I thought I was ready to accept things last week. I thought I was already letting go, but after several conversations with him, I back to square 1. Now it's really over. I finally figured that he doesn't love me anymore but doesn't have the guts to say it. I told him the same line and his reply was "Sorry!". Seeing his posts in FB makes me believe that there's another guy. Maybe it's the same guy. But whatever the reason is, the point is that we're over. He ended it.
I would still like to believe that things happen for a reason. Maybe I deserve to learn this the hard way. I have been probably forgetting myself already, or have been loving too much.

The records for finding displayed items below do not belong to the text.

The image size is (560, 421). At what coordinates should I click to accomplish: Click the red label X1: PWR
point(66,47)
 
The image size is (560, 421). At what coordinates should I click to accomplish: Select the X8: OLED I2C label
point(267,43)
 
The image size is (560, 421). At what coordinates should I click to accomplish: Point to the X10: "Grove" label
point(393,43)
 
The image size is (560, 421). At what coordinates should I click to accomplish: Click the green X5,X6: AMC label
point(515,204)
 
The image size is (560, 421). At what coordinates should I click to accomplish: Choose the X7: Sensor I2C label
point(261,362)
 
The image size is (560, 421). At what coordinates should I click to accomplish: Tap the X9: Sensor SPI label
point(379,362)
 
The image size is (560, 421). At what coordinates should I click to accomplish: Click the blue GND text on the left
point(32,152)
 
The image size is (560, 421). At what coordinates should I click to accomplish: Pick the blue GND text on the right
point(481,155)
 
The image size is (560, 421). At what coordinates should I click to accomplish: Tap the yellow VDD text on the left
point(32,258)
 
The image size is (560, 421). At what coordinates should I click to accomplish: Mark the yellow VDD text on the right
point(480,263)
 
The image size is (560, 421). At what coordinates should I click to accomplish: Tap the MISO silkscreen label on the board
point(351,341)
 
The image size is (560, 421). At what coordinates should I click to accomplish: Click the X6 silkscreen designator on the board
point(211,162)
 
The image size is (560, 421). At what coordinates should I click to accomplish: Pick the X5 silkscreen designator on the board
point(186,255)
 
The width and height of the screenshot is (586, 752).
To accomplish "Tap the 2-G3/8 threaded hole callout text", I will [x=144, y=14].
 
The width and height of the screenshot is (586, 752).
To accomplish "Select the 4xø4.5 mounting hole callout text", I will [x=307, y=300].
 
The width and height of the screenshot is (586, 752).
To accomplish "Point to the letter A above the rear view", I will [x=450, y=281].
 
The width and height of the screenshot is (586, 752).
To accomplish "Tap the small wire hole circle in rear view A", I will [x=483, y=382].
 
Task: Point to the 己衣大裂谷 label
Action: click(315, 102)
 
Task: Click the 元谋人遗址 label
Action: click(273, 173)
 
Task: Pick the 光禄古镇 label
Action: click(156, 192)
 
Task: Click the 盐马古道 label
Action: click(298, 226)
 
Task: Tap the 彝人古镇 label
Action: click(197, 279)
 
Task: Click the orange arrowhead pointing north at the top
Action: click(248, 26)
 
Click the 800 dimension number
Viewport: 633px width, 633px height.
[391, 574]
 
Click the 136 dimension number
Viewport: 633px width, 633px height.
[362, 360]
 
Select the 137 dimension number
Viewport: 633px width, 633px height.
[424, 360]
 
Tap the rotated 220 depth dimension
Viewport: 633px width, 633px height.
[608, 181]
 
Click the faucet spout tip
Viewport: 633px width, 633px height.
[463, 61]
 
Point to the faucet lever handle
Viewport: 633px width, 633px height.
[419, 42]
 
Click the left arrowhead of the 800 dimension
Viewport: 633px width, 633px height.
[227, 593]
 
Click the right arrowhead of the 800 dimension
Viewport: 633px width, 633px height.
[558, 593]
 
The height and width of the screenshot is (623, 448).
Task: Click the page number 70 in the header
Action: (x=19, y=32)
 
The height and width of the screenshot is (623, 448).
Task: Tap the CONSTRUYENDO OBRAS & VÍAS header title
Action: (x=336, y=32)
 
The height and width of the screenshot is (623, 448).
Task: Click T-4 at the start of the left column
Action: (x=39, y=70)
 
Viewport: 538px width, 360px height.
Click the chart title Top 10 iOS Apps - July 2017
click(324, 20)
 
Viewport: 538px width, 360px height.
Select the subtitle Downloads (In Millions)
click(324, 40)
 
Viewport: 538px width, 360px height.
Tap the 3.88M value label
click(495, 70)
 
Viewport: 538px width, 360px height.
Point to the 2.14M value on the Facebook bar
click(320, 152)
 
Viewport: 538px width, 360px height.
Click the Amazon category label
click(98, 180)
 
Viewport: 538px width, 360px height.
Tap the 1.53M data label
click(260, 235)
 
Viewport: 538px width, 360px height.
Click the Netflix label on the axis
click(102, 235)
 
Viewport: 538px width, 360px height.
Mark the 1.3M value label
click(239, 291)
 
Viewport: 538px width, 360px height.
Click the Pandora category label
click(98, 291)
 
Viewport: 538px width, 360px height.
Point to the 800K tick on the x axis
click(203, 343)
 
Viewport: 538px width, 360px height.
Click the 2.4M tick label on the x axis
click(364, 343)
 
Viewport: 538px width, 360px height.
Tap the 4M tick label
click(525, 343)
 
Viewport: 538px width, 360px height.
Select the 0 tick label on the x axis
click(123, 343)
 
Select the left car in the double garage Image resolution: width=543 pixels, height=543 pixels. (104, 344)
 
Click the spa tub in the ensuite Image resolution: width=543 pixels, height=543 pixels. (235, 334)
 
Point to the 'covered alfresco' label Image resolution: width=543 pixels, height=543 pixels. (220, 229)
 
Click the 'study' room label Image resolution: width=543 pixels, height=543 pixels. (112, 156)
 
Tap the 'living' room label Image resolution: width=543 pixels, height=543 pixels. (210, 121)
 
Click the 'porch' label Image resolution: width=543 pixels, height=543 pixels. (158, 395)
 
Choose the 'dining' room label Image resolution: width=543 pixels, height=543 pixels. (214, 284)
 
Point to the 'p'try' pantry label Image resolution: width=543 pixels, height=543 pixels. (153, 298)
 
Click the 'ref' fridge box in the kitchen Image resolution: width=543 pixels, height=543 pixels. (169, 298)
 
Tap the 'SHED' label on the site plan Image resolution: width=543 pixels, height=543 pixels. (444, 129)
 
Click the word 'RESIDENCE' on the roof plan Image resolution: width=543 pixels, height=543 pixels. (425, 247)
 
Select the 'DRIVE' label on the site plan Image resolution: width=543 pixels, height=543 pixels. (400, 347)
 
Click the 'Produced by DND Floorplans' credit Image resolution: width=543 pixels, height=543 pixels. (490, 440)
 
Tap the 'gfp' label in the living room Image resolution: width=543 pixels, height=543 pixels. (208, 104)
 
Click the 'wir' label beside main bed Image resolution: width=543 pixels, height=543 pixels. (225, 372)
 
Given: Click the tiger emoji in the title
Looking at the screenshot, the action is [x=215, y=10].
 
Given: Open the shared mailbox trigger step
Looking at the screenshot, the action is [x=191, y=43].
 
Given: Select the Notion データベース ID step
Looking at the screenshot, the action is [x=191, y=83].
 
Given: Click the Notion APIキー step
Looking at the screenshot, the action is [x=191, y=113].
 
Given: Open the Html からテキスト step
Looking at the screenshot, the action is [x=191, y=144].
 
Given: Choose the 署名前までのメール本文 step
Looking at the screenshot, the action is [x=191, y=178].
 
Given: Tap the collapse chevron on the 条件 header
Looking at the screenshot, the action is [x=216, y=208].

For the past hours, I have been carrying this pain in my chest. Something that I think would last for a very long time. God knows how much I love him. But I can't hold on to something that I do not have. All that's left now are memories of what used to be. And the worse part is, I've come to realize how much space he occupied in my heart. Every place I go to reminds me of him. A while ago I was in Cybermall looking for something to eat when I saw Mang Inasal. I remember the day when he had a training in Eastwood and we ate lunch together. I was happy then, though now that I thought of it, maybe he was already in love with someone else at that time.
I find it interesting to know that the simple things you do with someone you love makes a deep cut in your memories. They sculpt you to what you are now. These are insignificant things that you do with your partner, but when you're already on your own, you realize that they have made a deep cut to your heart. Strong memories that bring back intensified emotions. And when you wake up, you'll see nothing but know that it is there because you still feel the pain.
Life must go on. The trick is keep breathing. That's what I'm gonna do. When I'm ready, I'll post my last entry to this blog. A letter to him.